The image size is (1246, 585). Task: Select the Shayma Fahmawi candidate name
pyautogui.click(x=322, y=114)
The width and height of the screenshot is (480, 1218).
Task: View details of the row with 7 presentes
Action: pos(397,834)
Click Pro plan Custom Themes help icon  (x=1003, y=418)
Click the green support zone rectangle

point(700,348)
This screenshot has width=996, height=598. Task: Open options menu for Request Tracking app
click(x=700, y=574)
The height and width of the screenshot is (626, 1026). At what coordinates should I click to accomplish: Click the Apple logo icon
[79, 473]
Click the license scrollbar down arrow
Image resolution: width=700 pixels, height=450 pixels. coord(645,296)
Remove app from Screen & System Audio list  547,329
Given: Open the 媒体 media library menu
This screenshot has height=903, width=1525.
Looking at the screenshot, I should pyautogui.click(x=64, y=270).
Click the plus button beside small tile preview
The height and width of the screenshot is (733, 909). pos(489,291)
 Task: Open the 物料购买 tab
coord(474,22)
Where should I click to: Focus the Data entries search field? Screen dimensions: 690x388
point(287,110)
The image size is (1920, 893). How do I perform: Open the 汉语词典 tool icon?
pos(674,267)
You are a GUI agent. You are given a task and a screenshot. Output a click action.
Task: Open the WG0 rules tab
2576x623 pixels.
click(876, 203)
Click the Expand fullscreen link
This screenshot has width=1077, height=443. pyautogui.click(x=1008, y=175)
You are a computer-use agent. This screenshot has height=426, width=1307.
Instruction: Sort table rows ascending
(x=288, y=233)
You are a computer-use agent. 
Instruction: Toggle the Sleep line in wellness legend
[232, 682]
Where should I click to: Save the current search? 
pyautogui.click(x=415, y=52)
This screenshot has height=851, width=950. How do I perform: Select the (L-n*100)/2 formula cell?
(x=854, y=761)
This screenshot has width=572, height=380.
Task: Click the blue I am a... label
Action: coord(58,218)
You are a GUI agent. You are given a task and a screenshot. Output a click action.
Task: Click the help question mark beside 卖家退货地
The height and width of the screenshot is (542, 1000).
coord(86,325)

-------

Take the material above and set it down again exactly.

Problem solution:
The image size is (1246, 585). Task: Select the Shayma Fahmawi candidate name
pyautogui.click(x=322, y=114)
The width and height of the screenshot is (480, 1218).
Task: View details of the row with 7 presentes
Action: pos(397,834)
Click Pro plan Custom Themes help icon  (x=1003, y=418)
Click the green support zone rectangle

point(700,348)
This screenshot has width=996, height=598. Task: Open options menu for Request Tracking app
click(x=700, y=574)
The height and width of the screenshot is (626, 1026). At what coordinates should I click to accomplish: Click the Apple logo icon
[79, 473]
Click the license scrollbar down arrow
Image resolution: width=700 pixels, height=450 pixels. coord(645,296)
Remove app from Screen & System Audio list  547,329
Given: Open the 媒体 media library menu
This screenshot has height=903, width=1525.
Looking at the screenshot, I should pyautogui.click(x=64, y=270).
Click the plus button beside small tile preview
The height and width of the screenshot is (733, 909). pos(489,291)
 Task: Open the 物料购买 tab
coord(474,22)
Where should I click to: Focus the Data entries search field? Screen dimensions: 690x388
point(287,110)
The image size is (1920, 893). How do I perform: Open the 汉语词典 tool icon?
pos(674,267)
You are a GUI agent. You are given a task and a screenshot. Output a click action.
Task: Open the WG0 rules tab
2576x623 pixels.
click(876, 203)
Click the Expand fullscreen link
This screenshot has width=1077, height=443. pyautogui.click(x=1008, y=175)
You are a computer-use agent. This screenshot has height=426, width=1307.
Instruction: Sort table rows ascending
(x=288, y=233)
You are a computer-use agent. 
Instruction: Toggle the Sleep line in wellness legend
[232, 682]
Where should I click to: Save the current search? 
pyautogui.click(x=415, y=52)
This screenshot has height=851, width=950. How do I perform: Select the (L-n*100)/2 formula cell?
(x=854, y=761)
This screenshot has width=572, height=380.
Task: Click the blue I am a... label
Action: coord(58,218)
You are a GUI agent. You are given a task and a screenshot. Output a click action.
Task: Click the help question mark beside 卖家退货地
The height and width of the screenshot is (542, 1000).
coord(86,325)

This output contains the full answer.